Durante o desenvolvimento da pesquisa, sedimentou-se a convicção da necessidade de profissionalização do segmento que trata das questões que envolvem marketing e cultura. Há muito espaço a ser ocupado, tanto em empresas potenciais patrocinadoras como em agências de propaganda. Algumas conclusões paralelas que o levantamento permitiu indicam questões pendentes e objetos para a pesquisa acadêmica:

- Há, no discurso de senso comum e até no de algumas autoridades, uma confusão entre os conceitos de produção cultural demandadora de incentivos e o de show business, auto-sustentável e lucrativo;

- A área pública encontra-se ainda bastante despreparada para o exercício do marketing cultural de fim. Servidor público e marketing parecem entes inconciliáveis. Não o são e há exceções que demonstram a possibilidade de se superar essa visão.

- Há um expressivo mercado de trabalho potencial para esse segmento que trata das questões que aproximam a cultura e o marketing, tanto no que toca a management de artistas e produtores culturais como a administração de espaços culturais;

- Carecemos, no Brasil, de políticas culturais que vão para além da concessão de incentivos fiscais;

- Falta descobrir o segredo do patrocínio cultural via pessoa física;

- É preciso encorajar o empreendedorismo na área. Os patrocínios vertem, na sua esmagadora maioria, para quem já ultrapassou a barreira da viabilidade econômica;

- É necessário se descentralizar o foco das ações de patrocínio. O eixo Rio-São Paulo-Brasília consome quase todos os recursos federais.

CIENTÍFICO - A tese também permitiu chegar a um conceito científico e acadêmico sobre o que é marketing cultural. Ei-lo: marketing cultural é a atividade deliberada de viabilização físico-financeira de produtos e serviços que, comercializados ou franqueados, venham atender às demandas de fruição e enriquecimento cultural da sociedade.

A pesquisa incluiu um levantamento do que de mais importante foi publicado na grande imprensa escrita entre 1990 e 2000 sobre marketing cultural e temas afins. Era preciso conhecer as inúmeras formas com que o mercado batizava como sendo marketing cultural. Esse clipping encontra-se acessível dentro do site www.marketing-e-cultura.com.br na internet.

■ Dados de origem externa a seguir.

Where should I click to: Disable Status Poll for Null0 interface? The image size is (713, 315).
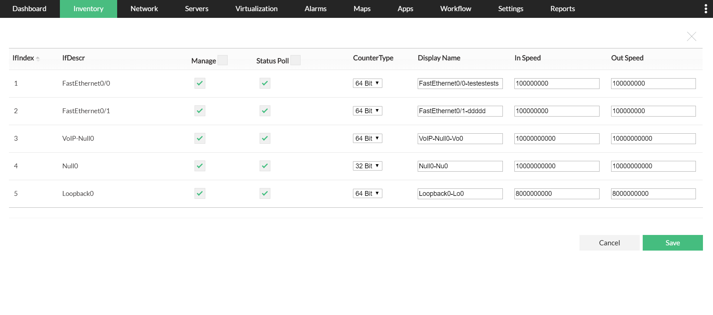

Levando-se em conta o previsível fim das leis de incentivo à cultura, a notória desimportância da cultura nos orçamentos públicos e na política partidária, e, ainda, a tímida participação da cultura no PIB brasileiro (menos de 1% de acordo com a pesquisa encomendada pelo MinC à Fundação João Pinheiro), a pesquisa permitiu concluir que é necessário mais profissionalização na área da produção cultural, nos setores público e privado, com a formação de perfis para atuação em um campo de atividade em que, certamente, o Brasil é - há muito tempo - primeiro mundo.

* Para ver os gráficos mencionados vá para a Seção 'Repercussão' deste site, onde a íntegra do artigo, publicado pela Revista MARKETING CULTURAL, encontra-se reproduzida.



Manoel Marcondes Machado Neto

Professor e pesquisador da Faculdade de Comunicação Social da Universidade do Estado do Rio de Janeiro. Criador da Coordenação de Pesquisa e Documentação em Comunicação e Mercadologia Prof. Manoel Maria de Vasconcellos (DRP/FCS/UERJ). Coordenador do Curso de Extensão Universitária "Marketing Cultural: Teoria e Prática" do CEPUERJ.